Doctors who cook say they give better nutrition advice

Perhaps the next time you see your doctor, he might finish the visit with a reminder to take a medication and a conversation about cooking salmon.

In a "teach the teachers" experiment, health care professionals have been learning to cook, as well as learning nutritional science, at a conference that has been presented eight times in the past few years by Harvard University and the Culinary Institute of America. The idea behind "Healthy Kitchens, Healthy Lives — Caring for Our Patients and Ourselves" is that doctors and other health care professionals who know how to cook healthfully might be more likely to get patients to do likewise.

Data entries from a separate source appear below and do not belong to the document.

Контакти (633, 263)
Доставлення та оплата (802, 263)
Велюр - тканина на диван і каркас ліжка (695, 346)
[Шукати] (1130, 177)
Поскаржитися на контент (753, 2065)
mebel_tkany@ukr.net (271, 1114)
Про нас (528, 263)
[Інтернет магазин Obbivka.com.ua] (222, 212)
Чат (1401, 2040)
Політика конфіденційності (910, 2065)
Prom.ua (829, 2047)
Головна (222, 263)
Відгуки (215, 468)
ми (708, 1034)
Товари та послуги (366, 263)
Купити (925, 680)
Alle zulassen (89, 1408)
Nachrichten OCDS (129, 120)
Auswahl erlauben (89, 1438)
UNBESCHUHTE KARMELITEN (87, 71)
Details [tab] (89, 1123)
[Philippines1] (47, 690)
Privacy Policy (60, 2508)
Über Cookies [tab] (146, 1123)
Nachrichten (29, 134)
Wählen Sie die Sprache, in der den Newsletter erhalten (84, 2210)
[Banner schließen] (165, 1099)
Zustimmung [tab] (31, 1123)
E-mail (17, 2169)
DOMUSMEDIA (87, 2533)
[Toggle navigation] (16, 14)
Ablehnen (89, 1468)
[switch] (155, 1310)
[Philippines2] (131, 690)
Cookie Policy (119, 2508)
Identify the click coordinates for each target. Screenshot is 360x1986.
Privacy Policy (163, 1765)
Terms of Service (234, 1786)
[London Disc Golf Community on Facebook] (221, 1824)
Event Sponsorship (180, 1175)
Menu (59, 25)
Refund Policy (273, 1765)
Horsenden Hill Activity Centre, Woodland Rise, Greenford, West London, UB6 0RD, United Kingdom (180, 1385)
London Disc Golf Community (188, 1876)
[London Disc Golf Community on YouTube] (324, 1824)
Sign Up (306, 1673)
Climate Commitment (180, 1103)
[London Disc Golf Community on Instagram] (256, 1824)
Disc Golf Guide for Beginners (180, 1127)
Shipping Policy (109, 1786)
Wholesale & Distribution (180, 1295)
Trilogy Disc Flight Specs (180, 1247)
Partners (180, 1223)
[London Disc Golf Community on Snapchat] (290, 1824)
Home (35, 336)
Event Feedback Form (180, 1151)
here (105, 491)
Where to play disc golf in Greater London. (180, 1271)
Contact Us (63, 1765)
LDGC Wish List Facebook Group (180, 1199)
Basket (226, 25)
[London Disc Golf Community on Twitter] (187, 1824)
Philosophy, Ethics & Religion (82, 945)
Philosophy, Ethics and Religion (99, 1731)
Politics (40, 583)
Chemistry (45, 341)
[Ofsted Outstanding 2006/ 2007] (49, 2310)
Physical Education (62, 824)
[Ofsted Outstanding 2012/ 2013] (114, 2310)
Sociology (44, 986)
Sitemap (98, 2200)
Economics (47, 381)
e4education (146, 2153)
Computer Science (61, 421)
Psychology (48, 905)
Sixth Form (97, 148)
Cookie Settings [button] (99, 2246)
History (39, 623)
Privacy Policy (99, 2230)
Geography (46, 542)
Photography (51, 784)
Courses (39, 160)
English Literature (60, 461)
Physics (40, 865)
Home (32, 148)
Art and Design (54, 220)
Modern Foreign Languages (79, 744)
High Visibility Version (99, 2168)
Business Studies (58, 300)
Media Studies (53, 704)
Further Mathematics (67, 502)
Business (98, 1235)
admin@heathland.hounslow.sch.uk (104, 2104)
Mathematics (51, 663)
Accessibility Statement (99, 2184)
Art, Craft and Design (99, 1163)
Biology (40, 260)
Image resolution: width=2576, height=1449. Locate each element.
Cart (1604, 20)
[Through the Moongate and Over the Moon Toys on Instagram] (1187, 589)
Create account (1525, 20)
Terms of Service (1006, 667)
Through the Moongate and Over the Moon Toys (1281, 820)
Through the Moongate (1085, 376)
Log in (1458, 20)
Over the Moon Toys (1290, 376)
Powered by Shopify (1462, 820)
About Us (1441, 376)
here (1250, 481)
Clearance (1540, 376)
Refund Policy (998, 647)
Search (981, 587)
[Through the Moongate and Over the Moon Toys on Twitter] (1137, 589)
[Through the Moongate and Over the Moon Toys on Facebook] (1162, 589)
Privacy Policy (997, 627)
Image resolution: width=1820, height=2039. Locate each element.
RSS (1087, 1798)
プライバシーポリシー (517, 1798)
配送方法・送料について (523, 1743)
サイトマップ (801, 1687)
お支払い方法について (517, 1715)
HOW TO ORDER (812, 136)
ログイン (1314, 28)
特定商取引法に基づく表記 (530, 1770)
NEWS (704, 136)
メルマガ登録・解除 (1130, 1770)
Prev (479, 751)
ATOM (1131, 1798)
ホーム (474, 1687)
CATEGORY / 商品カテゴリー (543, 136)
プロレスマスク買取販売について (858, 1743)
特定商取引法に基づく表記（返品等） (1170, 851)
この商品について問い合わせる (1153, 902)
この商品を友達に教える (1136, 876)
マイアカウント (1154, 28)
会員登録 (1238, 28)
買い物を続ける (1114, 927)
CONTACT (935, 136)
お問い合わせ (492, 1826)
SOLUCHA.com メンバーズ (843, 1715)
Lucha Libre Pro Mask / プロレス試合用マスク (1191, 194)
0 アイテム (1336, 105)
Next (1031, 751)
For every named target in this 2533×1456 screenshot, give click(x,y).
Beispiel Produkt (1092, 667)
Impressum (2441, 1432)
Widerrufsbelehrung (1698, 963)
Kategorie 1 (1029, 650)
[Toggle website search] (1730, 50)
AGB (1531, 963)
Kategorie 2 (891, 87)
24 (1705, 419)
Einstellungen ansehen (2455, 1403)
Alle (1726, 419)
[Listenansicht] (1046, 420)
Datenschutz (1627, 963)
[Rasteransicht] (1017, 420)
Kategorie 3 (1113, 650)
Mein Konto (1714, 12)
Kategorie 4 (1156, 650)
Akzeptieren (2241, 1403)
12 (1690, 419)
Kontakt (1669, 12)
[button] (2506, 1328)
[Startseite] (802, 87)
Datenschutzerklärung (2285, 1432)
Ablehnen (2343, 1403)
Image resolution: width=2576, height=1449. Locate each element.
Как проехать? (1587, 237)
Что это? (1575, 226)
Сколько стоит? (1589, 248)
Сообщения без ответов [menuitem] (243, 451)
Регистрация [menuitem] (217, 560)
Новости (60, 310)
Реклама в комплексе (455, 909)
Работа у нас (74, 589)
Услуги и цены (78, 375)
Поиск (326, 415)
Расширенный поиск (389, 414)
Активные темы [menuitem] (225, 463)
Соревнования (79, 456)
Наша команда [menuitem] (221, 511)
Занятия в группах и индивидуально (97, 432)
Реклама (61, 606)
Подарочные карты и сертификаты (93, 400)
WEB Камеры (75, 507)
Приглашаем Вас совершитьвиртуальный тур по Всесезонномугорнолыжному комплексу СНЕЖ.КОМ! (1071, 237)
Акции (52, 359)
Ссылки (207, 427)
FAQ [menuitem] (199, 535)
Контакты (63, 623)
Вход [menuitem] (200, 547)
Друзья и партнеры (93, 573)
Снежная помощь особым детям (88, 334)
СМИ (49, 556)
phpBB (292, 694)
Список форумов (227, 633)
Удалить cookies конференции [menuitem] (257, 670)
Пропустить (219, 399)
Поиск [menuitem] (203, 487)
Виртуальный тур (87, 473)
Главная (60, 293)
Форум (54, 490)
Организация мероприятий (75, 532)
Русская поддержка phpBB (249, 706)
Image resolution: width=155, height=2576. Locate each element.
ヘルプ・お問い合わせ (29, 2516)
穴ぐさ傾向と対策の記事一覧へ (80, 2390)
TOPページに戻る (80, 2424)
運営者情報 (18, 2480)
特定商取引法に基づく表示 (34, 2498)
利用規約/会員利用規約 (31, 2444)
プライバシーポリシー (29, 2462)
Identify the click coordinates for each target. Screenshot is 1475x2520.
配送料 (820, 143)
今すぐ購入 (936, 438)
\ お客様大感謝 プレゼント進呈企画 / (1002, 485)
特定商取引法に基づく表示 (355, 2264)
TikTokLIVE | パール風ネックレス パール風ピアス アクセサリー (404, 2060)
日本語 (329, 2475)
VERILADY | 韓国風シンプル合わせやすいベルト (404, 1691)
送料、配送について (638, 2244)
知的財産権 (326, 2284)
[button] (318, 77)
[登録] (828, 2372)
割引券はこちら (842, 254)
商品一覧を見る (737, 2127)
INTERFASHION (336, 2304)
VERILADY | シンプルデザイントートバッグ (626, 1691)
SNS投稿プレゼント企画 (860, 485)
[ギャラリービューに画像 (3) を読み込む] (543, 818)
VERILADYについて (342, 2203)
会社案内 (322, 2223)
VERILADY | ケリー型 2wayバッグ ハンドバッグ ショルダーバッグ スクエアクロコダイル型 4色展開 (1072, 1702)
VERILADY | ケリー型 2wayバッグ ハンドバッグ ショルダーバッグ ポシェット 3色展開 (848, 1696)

"The conceptual mode for this program was influenced by the observation that for health care professionals, practicing a healthful behavior oneself (for example: exercise, or wearing a seat belt) is a powerful predictor of counseling patients about these same behaviors," researchers wrote recently in the Journal of the American Medical Association Internal Medicine.

The participants — 219 people before the conference and 192 three months afterward — took an anonymous survey in 2010. The researchers noted a limitation of their work is that the results were limited to a three-month follow-up, and it's impossible to know whether the reported changes in behavior were sustained.

But the participants reported changes. Before the conference, they cooked 58 percent of their meals, and 64 percent afterward; they ate more whole grains, nuts and vegetables; and while 46 percent said before the conference that they could successfully advise an overweight patient on nutrition and lifestyle, 81 percent said they could afterward.

"We need enhanced educational efforts aimed at translating decades of nutrition science into practical strategies whereby healthy, affordable, easily prepared and delicious foods become the predominant elements of a person's dietary lifestyle," wrote the researchers, led by Dr. David Eisenberg of Harvard Medical School. Eisenberg also is a member of the scientific advisory committee and consultant to the culinary institute.